Я Алеша как певица как Анна Иванова заслуженная русско-народная буранно-простудная ничейная ниоткудова не евши не пивши не спавши не живши пришла я выплыла аж из метро. Недр парных. Из кавказской Москвы из таксистской Руси с-под того угла грязюки из детсада детдома из «пельмени» «красный мак» «ветерок» водки мокрой зимы с того — дриньк! — гололедца с площади площадной груди гранитной ременной долгорукой племенной милицейской лимитной безродной зимы мокрой московской неписаной с некрасивых навеки людей моих сограждан родимых «хау гау ду ю ду? потерял мужик дуду шарил шарил не нашел он заплакал и пошел» отверженных куда пошел мужик? куда — заплаканный?! той той зимы той не этой жадная шатаясь аж притащилась к вам в раскисших сапогах вся липкая от ужаса к вам Алеша протянуть исхудалые пальцы растерявши все свои кольца Алешенька мой.
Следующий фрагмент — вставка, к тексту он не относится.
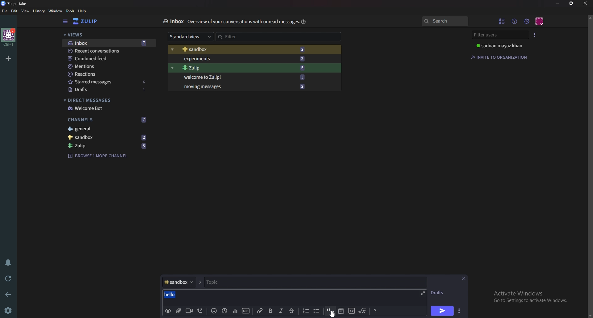  What do you see at coordinates (7, 263) in the screenshot?
I see `Enable do not disturb` at bounding box center [7, 263].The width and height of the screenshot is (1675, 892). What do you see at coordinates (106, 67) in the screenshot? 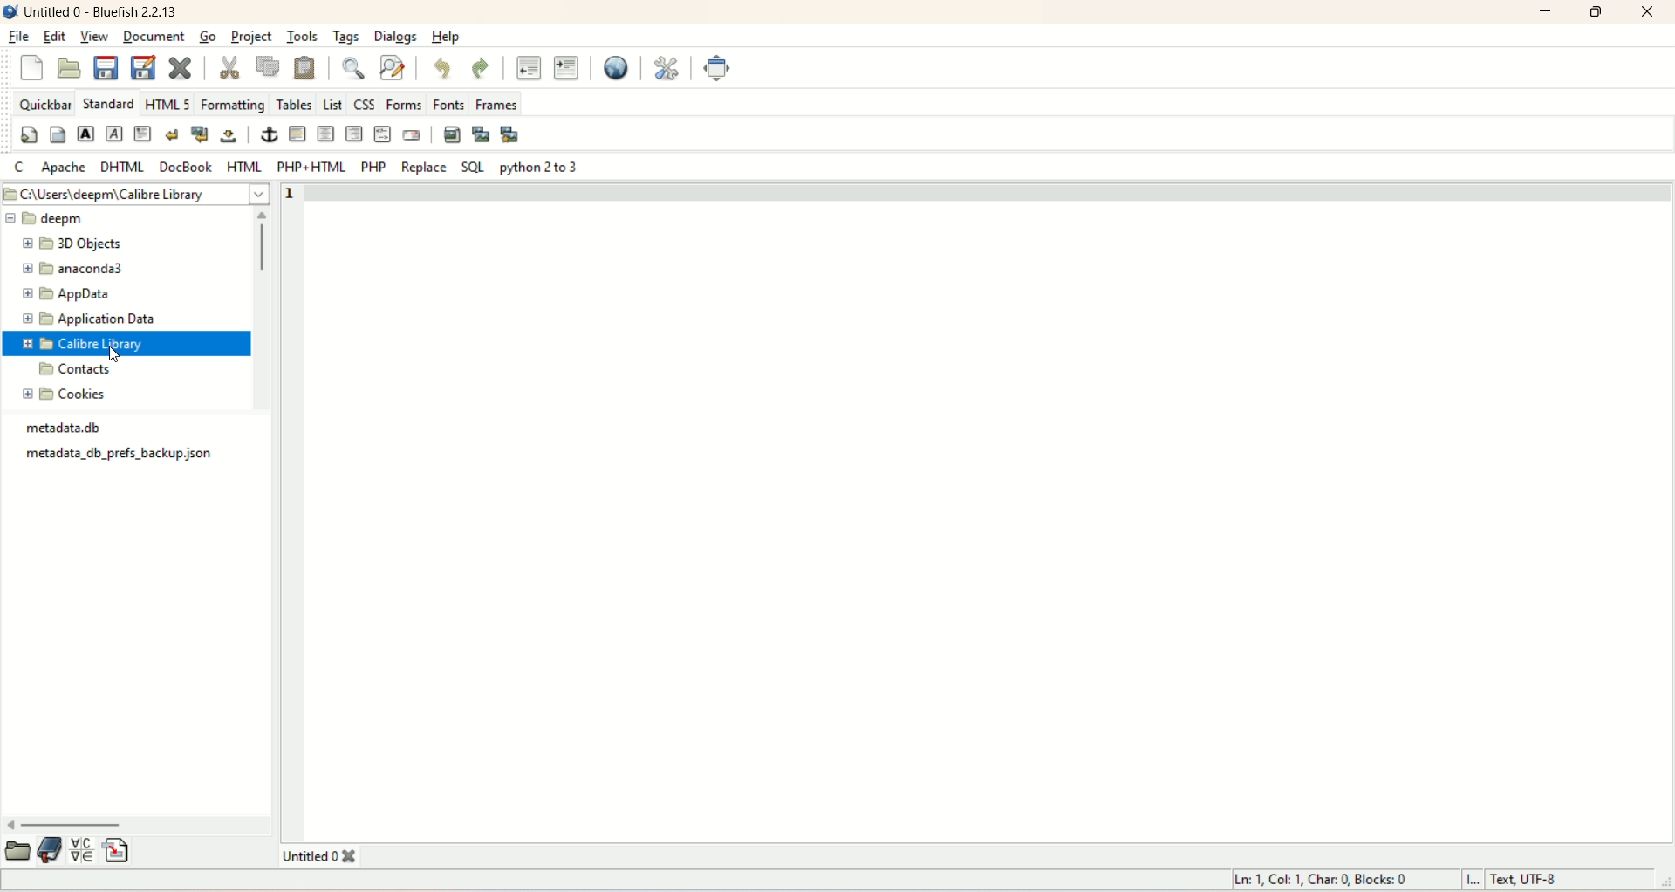
I see `save current file` at bounding box center [106, 67].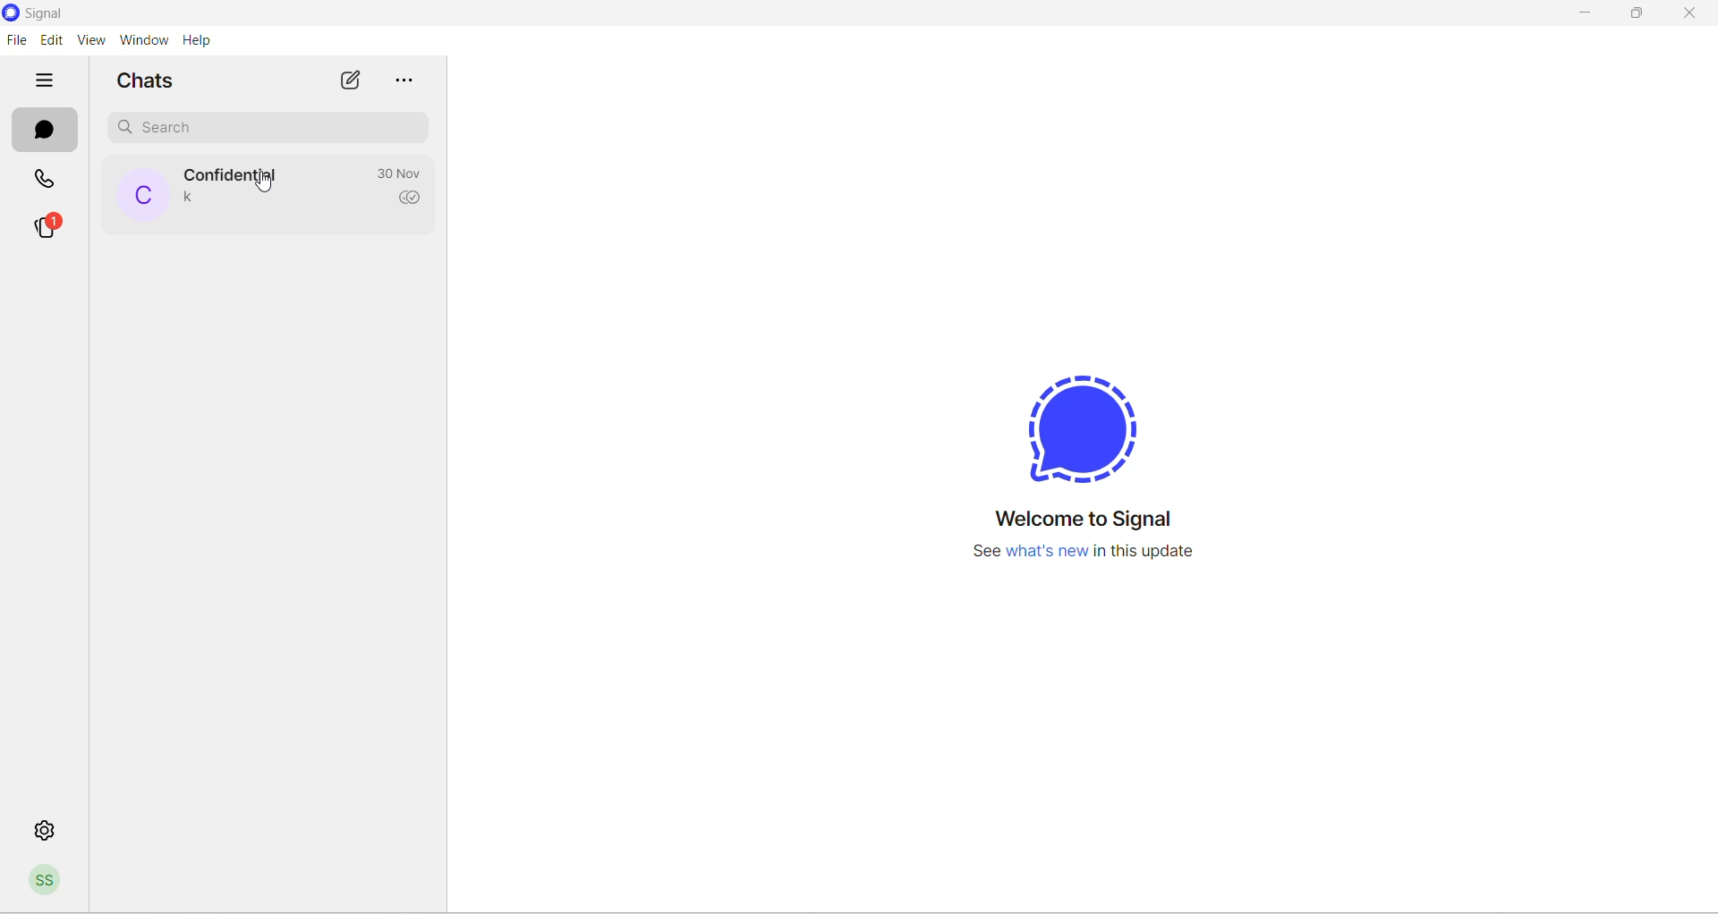 The image size is (1718, 914). Describe the element at coordinates (140, 193) in the screenshot. I see `profile picture` at that location.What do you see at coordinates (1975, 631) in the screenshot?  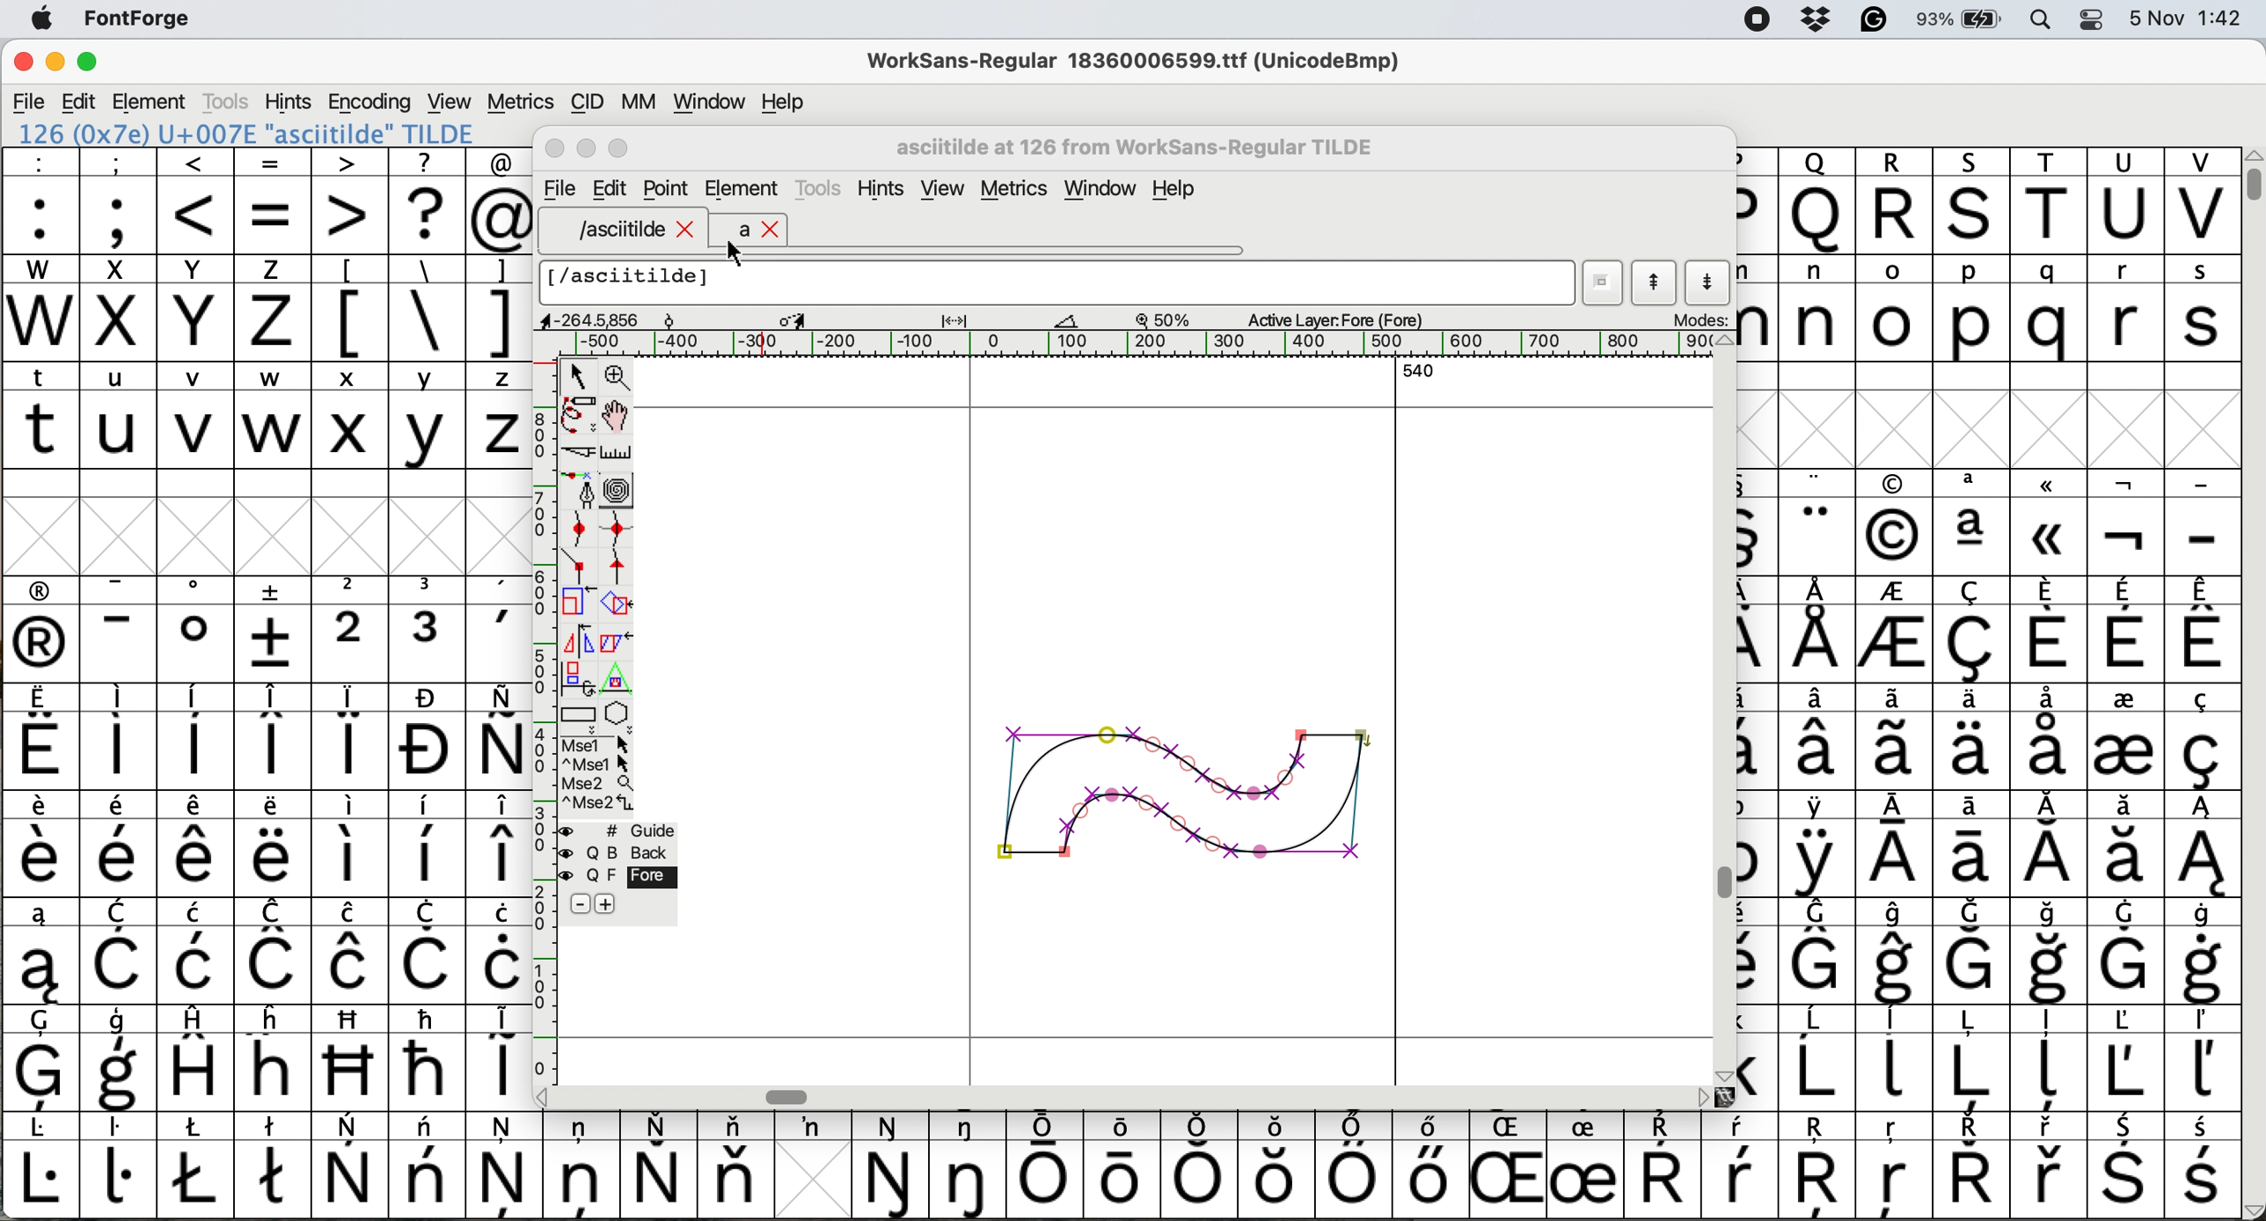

Видите, Алеша, жизнь как колечко, правда же? Ведь в самом начале мама не поехала к маленькому Алеше в Волгоград, где он совсем сгорал в температуре, да ведь? А теперь вы стал молодой. Сам. Златоглаз. Стоите у окна, пушисту голову к стеклу, соленые внизу огни лежат. Там теперь мама. На санках она, в Волгоградах сумасшедшего дома. У бабы Капы! У бабы Капы! Алеша, скажите за маму в окошко вот это: «От меня, бедной, все погорело кругом. Бредут погорельцы в шесть утра по мерзлым просторам. Автобусы стылые, окаянная служба». Скажите: «Нежного холода сад». Сколько же можно дуть? Вы посмотрите, в вашем окне и дует, и дует, и дует куда-то туда, за то-от завод. А за заводом ничего нет. Край света. Но в те вон все стороны — Волгограды лежат сияют огнями. В них маленькая мама. Можно за небо еще. В самый верх. Но за небом опять черно, как за тем заводом. И только улыбка Гагарина там. За небом. Алеша, давайте чай с медом пить, я знаю, у вас есть, вам бабушка прислала с проводницей.
— А-алеша?
— Да, Анна.
— Не-е-еутолимо.
— Перетерпите.
Господи Боже мой! А что же это, мне мерещится: стоит вам наклониться надо мной с поцелуем-то, а над глазами вашими, на лбу вашем горячем, остудная, крахмальная, буранная, белоснежная шапочка медработника? Обнимите меня, обнимите меня сильнее, чтобы я не боялась, что вы мой медбрат.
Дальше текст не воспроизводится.